Il ressort en outre des pièces versées aux débats que la locataire a pâti d’un dysfonctionnement du chauffage depuis l’entrée dans les lieux jusqu’à la fin du mois de décembre 2023 au moins, date à laquelle est intervenue une entreprise mandatée par le bailleur.
Il est par ailleurs établi que [Y] [K] est soignée par chimiothérapie ; les effets secondaires de ce type de traitements sont notoires ; aussi l’existence dans le logement d’odeurs qualifiées d’insupportables par les rédacteurs des attestations produites ainsi que l’impossibilité de maîtriser la température du logement pendant plusieurs mois sont-elles d’autant plus préjudiciables en ces circonstances.
Au regard de ces considérations, le préjudice de jouissance subi par [Y] [K] sera évalué à la somme provisionnelle de 2.000 euros, au paiement de laquelle le défendeur sera condamné.
Sur les demandes accessoires
En application de l’article 696 du code de procédure civile, [Localité 5] Métropole Habitat qui succombe au principal, sera condamné aux dépens.
Il paraît inéquitable de laisser à la charge de [Y] [K] les frais irrépétibles exposés non compris dans les dépens. Il lui sera alloué la somme de 1.000 euros en application de l’article 700 du code de procédure civile.

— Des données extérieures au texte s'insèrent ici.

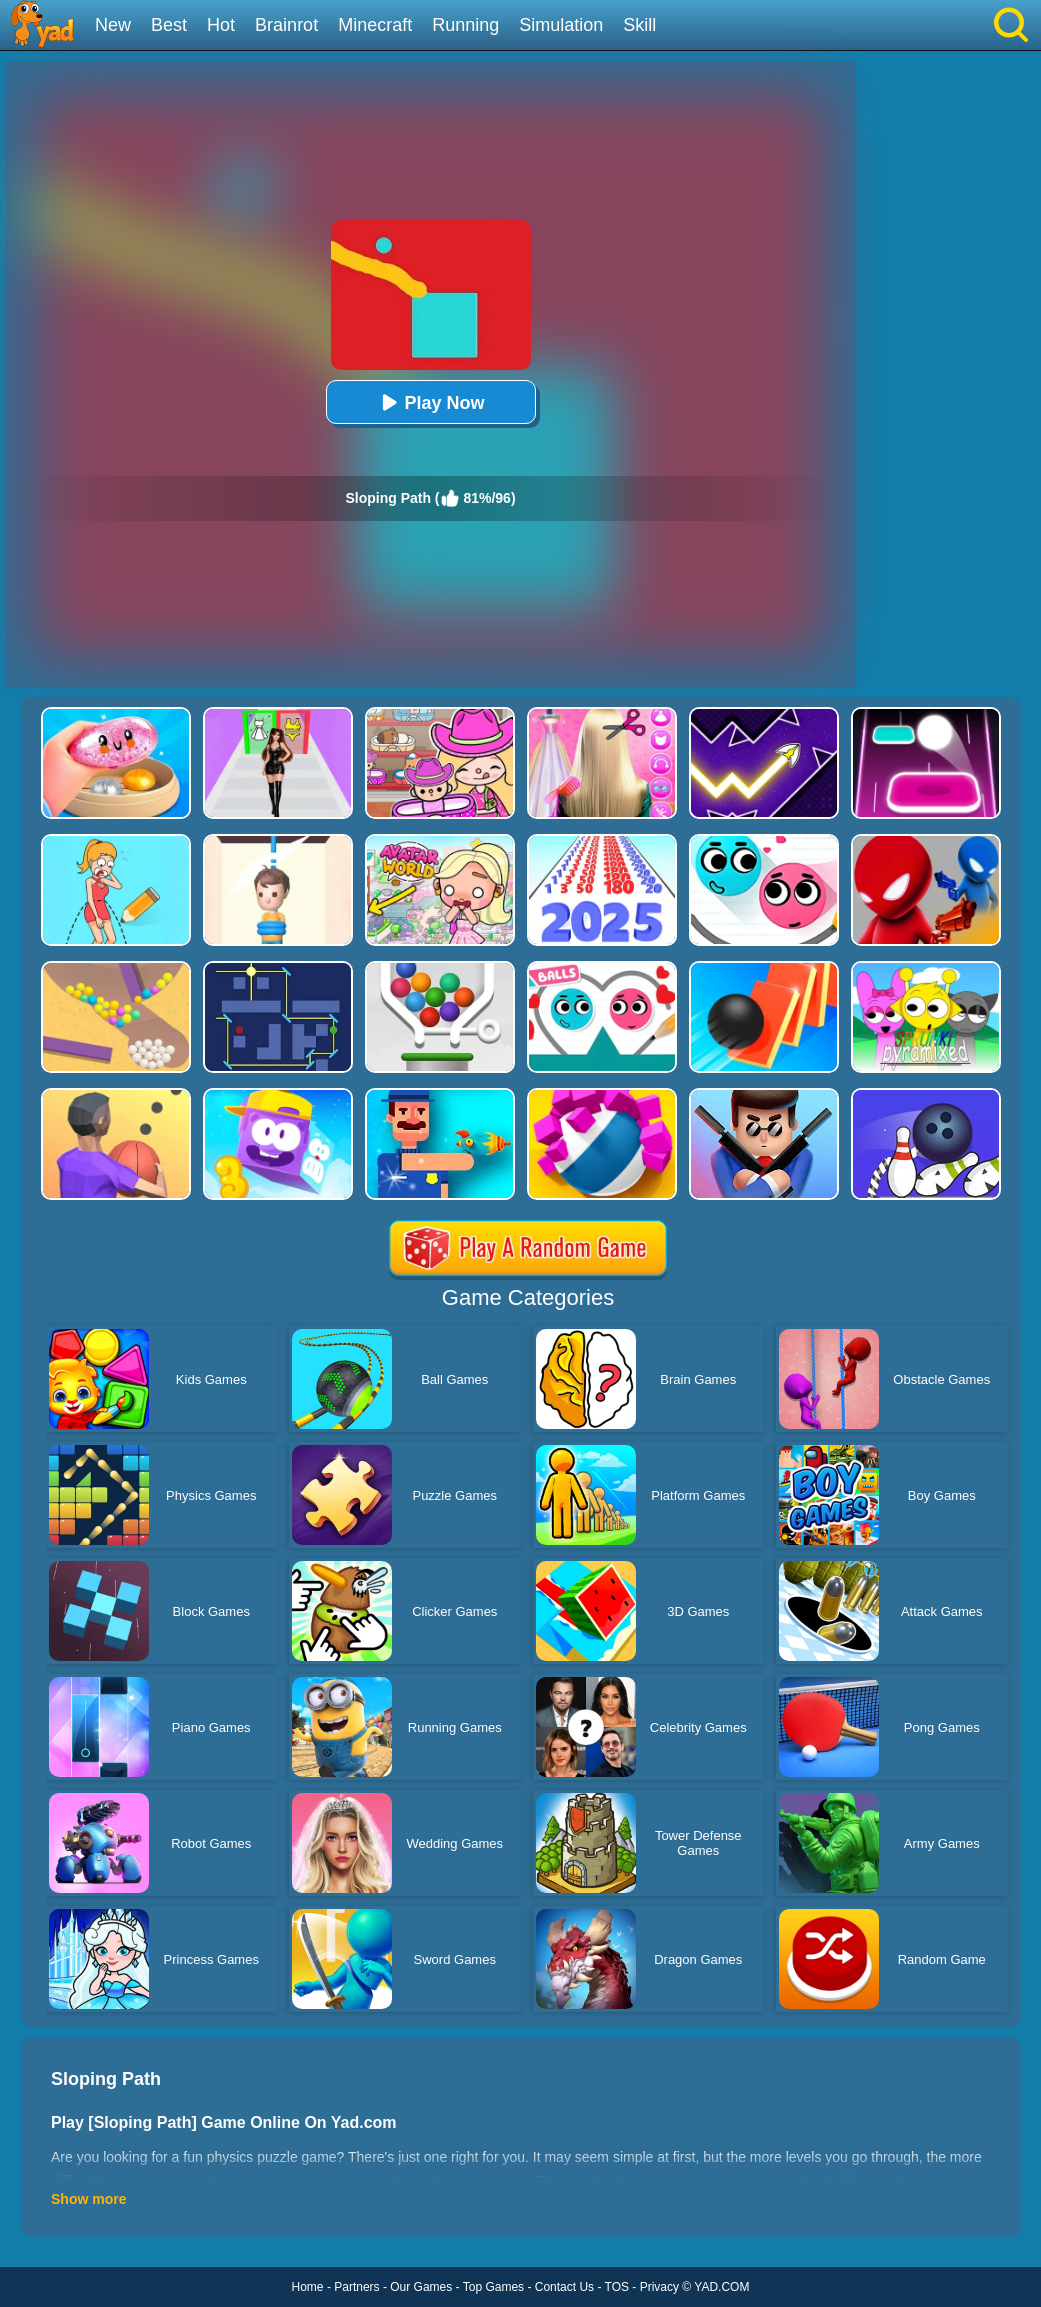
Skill (639, 25)
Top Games (493, 2287)
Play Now (430, 402)
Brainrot (286, 25)
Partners (356, 2287)
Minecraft (375, 25)
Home (308, 2287)
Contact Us (564, 2287)
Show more (88, 2199)
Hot (221, 25)
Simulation (561, 25)
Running (465, 25)
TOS (617, 2287)
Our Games (421, 2287)
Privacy (659, 2287)
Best (169, 25)
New (113, 25)
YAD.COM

Enfin, la présente décision est assortie de l’exécution provisoire de droit en application de l’article 514-1 du code de procédure civile.
PAR CES MOTIFS
Le juge des contentieux de la protection, statuant en référés à l’issue de débats tenus en audience publique, par ordonnance contradictoire rendue en premier ressort, et par mise à disposition au greffe,
CONDAMNONS l’Office public de la métropole européenne de [Localité 5], exerçant sous la dénomination [Localité 5] Métropole Habitat à effectuer dans le logement situé [Adresse 3] à [Localité 5] à [Localité 5] les travaux suivants dans le délai de deux mois à compter de la signification de la présente ordonnance :
traitement des remontées odorantes des canalisations situées dans les WC ;
DISONS que l’Office public de la métropole européenne de [Localité 5], exerçant sous la dénomination [Localité 5] Métropole Habitat devra respecter un délai de prévenance de la locataire pour la réalisation des travaux d’au moins quinze jours ;
REJETONS la demande d’astreinte ;
CONDAMNONS l’Office public de la métropole européenne de [Localité 5], exerçant sous la dénomination [Localité 5] Métropole Habitat à payer à [Y] [K] la somme provisionnelle de 2.000 euros au titre du préjudice de jouissance ;
CONDAMNONS l’Office public de la métropole européenne de [Localité 5], exerçant sous la dénomination [Localité 5] Métropole Habitat à payer à [Y] [K] la somme de 1.000 euros en application de l’article 700 du code de procédure civile ;
CONDAMNONS l’Office public de la métropole européenne de [Localité 5], exerçant sous la dénomination [Localité 5] Métropole Habitat aux dépens de l’instance ;
RAPPELONS que la présente ordonnance est exécutoire à titre provisoire.